▶ Aim
Recast every line of the listing below as a numbered list, leaving out the blank lines.
-- Begin Dataset entries --
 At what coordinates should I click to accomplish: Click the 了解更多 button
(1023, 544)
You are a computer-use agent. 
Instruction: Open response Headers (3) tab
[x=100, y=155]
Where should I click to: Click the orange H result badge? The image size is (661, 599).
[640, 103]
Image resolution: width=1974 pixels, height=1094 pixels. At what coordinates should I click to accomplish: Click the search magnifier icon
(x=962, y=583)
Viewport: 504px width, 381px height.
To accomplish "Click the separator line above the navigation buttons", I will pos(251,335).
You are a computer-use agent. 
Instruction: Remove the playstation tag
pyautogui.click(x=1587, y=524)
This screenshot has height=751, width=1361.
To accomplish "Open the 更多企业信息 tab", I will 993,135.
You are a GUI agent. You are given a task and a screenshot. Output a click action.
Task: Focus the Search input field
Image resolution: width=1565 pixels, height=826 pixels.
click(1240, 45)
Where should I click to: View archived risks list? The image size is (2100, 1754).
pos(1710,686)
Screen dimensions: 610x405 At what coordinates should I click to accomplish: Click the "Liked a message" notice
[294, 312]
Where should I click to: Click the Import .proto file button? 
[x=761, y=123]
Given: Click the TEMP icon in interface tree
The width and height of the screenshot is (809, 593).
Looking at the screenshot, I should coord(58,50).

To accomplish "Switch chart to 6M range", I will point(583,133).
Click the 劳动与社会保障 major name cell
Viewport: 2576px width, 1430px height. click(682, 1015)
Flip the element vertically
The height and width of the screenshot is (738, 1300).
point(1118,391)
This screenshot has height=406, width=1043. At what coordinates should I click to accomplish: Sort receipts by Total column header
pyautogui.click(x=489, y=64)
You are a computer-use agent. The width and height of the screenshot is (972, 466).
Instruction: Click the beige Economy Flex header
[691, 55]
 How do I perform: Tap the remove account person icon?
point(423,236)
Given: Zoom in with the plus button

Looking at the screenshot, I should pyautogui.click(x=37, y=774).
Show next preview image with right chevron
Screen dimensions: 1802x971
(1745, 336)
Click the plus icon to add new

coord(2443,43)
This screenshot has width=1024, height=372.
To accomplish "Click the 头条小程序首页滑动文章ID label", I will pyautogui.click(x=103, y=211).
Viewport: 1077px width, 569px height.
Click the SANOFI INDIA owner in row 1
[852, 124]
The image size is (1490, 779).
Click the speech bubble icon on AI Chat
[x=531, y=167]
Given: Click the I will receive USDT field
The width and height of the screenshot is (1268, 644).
-- End Dataset entries --
▶ Solution for this exercise
1.  At what coordinates should I click to accomplish: Click the 了解更多 button
2. (1023, 544)
3. You are a computer-use agent. 
4. Instruction: Open response Headers (3) tab
5. [x=100, y=155]
6. Where should I click to: Click the orange H result badge? The image size is (661, 599).
7. [640, 103]
8. Image resolution: width=1974 pixels, height=1094 pixels. At what coordinates should I click to accomplish: Click the search magnifier icon
9. (x=962, y=583)
10. Viewport: 504px width, 381px height.
11. To accomplish "Click the separator line above the navigation buttons", I will pos(251,335).
12. You are a computer-use agent. 
13. Instruction: Remove the playstation tag
14. pyautogui.click(x=1587, y=524)
15. This screenshot has height=751, width=1361.
16. To accomplish "Open the 更多企业信息 tab", I will 993,135.
17. You are a GUI agent. You are given a task and a screenshot. Output a click action.
18. Task: Focus the Search input field
19. Image resolution: width=1565 pixels, height=826 pixels.
20. click(1240, 45)
21. Where should I click to: View archived risks list? The image size is (2100, 1754).
22. pos(1710,686)
23. Screen dimensions: 610x405 At what coordinates should I click to accomplish: Click the "Liked a message" notice
24. [294, 312]
25. Where should I click to: Click the Import .proto file button? 
26. [x=761, y=123]
27. Given: Click the TEMP icon in interface tree
28. The width and height of the screenshot is (809, 593).
29. Looking at the screenshot, I should coord(58,50).
30. To accomplish "Switch chart to 6M range", I will point(583,133).
31. Click the 劳动与社会保障 major name cell
32. Viewport: 2576px width, 1430px height. click(682, 1015)
33. Flip the element vertically
34. The height and width of the screenshot is (738, 1300).
35. point(1118,391)
36. This screenshot has height=406, width=1043. At what coordinates should I click to accomplish: Sort receipts by Total column header
37. pyautogui.click(x=489, y=64)
38. You are a computer-use agent. The width and height of the screenshot is (972, 466).
39. Instruction: Click the beige Economy Flex header
40. [691, 55]
41.  How do I perform: Tap the remove account person icon?
42. point(423,236)
43. Given: Zoom in with the plus button
44. Looking at the screenshot, I should pyautogui.click(x=37, y=774).
45. Show next preview image with right chevron
46. Screen dimensions: 1802x971
47. (1745, 336)
48. Click the plus icon to add new
49. coord(2443,43)
50. This screenshot has width=1024, height=372.
51. To accomplish "Click the 头条小程序首页滑动文章ID label", I will pyautogui.click(x=103, y=211).
52. Viewport: 1077px width, 569px height.
53. Click the SANOFI INDIA owner in row 1
54. [852, 124]
55. The image size is (1490, 779).
56. Click the speech bubble icon on AI Chat
57. [x=531, y=167]
58. Given: Click the I will receive USDT field
59. The width and height of the screenshot is (1268, 644).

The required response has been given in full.